La fase G1 presenta all’inizio un momento di intensa attività metabolica perché la cellula,
proveniente da una divisione appena terminata, ha
bisogno di crescere. La crescita consiste sia nella
produzione di nuove biomolecole, sia nella formazione di nuovi organuli cellulari. Successivamente la cellula inizia a svolgere i propri compiti.

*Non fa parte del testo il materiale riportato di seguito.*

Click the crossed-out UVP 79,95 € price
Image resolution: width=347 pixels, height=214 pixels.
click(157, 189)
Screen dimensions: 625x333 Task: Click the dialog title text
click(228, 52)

Da studi eseguiti su diversi tipi di cellule è emerso che il passaggio tra G1 e S rappresenta una sorta di interruttore che fa avviare o meno la divisione cellulare: se una cellula oltrepassa un certo punto di G1,
detto punto di non ritorno o ODP (origin decision point), è qui che si decide la diversa lunghezza del ciclo:
se i meccanismi biomolecolari consentono il superamento di ODP si passa alle fasi successive fino al completamento di tutto il ciclo, altrimenti la cellula rimane in un periodo stazionario al quale si dà il nome di G0.

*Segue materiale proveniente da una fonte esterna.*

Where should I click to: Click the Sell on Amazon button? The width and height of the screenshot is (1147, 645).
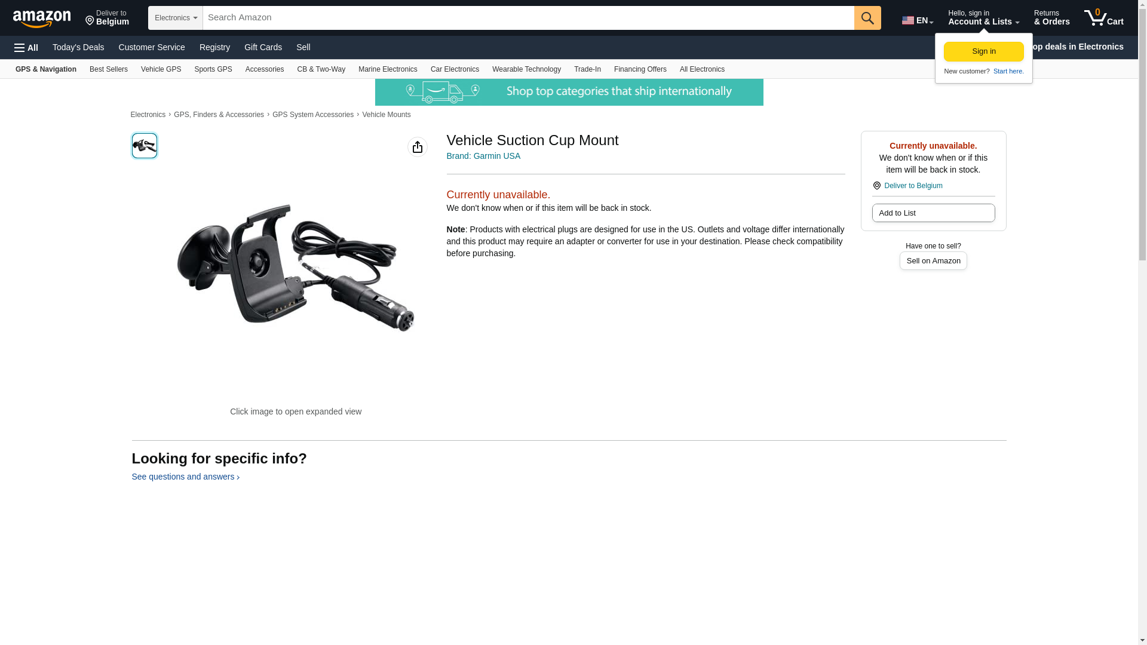pyautogui.click(x=933, y=261)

Per spingere una cellula ad abbandonare G0 e proseguire il ciclo sono necessari speciali segnali provenienti
dalle cellule vicine o da parti diverse dell’organismo, detti fattori di crescita cellulare o citochine.
La fase S consiste nella duplicazione del DNA. È una fase estremamente importante poiché garantisce che le due cellule figlie ricevano una copia completa dell’intero patrimonio genetico.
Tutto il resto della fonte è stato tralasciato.